* [INPUT ROWS]:
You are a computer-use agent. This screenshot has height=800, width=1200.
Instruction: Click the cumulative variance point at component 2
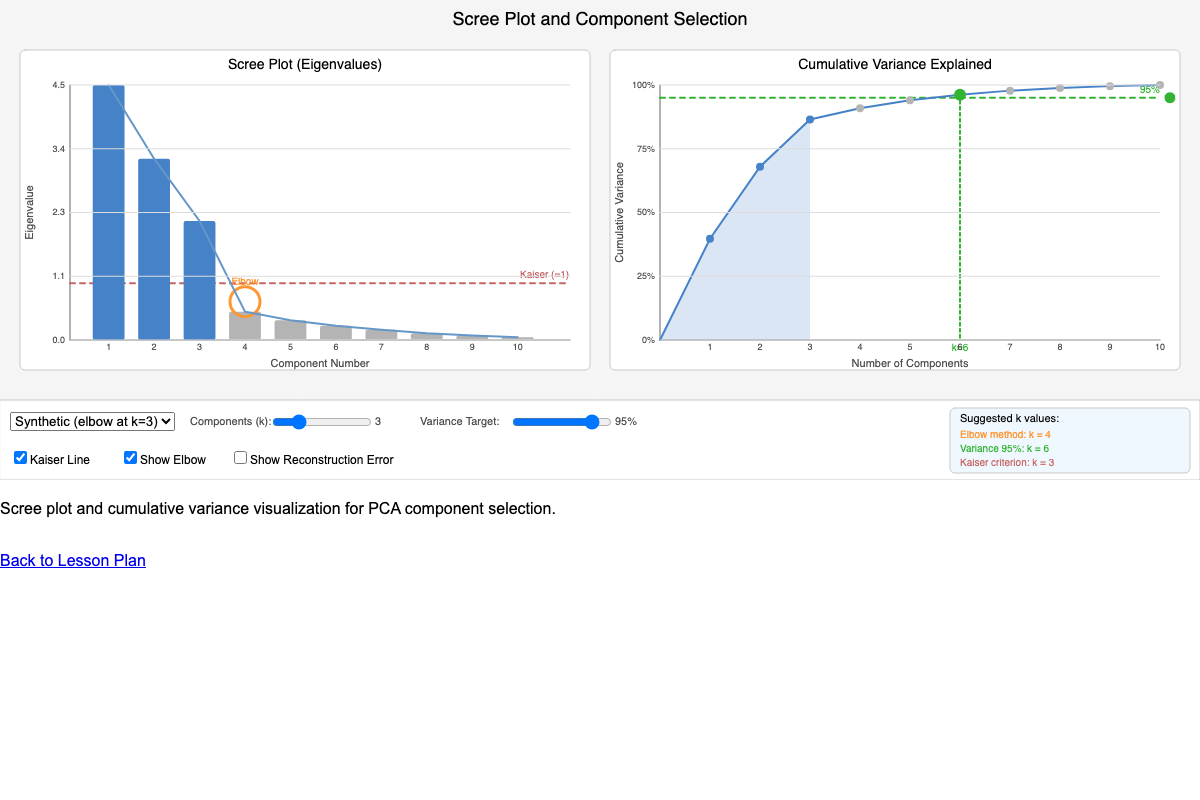click(760, 167)
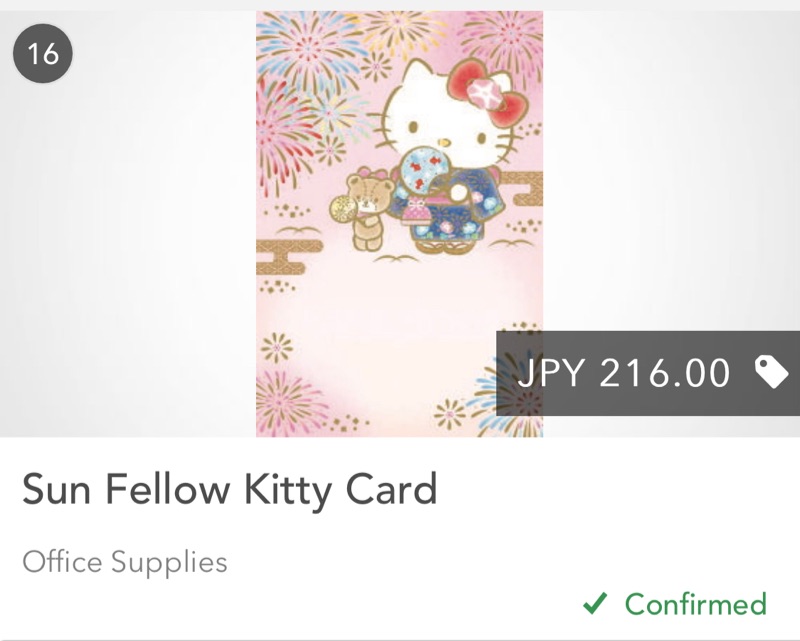The height and width of the screenshot is (641, 800).
Task: Select the Office Supplies category label
Action: pyautogui.click(x=125, y=561)
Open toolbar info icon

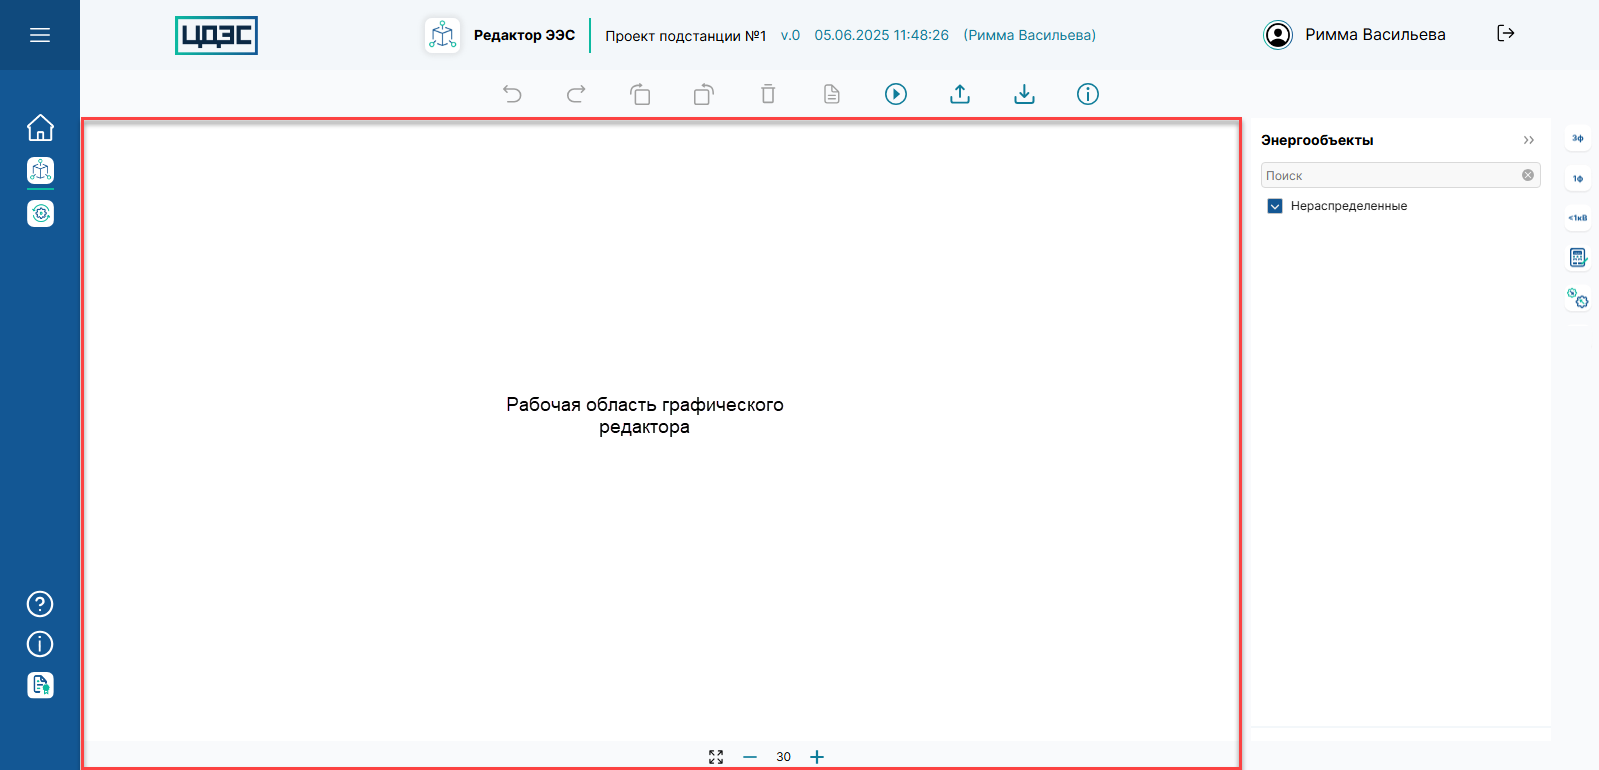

* [YOUR GOAL]: Turn all of the data above into a numbered list with one entry per line. Skip blank lines and leave out the pictures.

* [EXERCISE ANSWER]:
1. You are a computer-use agent. This screenshot has height=800, width=1200.
2. Instruction: Click the cumulative variance point at component 2
3. click(760, 167)
4. The height and width of the screenshot is (641, 800).
5. Task: Select the Office Supplies category label
6. Action: pyautogui.click(x=125, y=561)
7. Open toolbar info icon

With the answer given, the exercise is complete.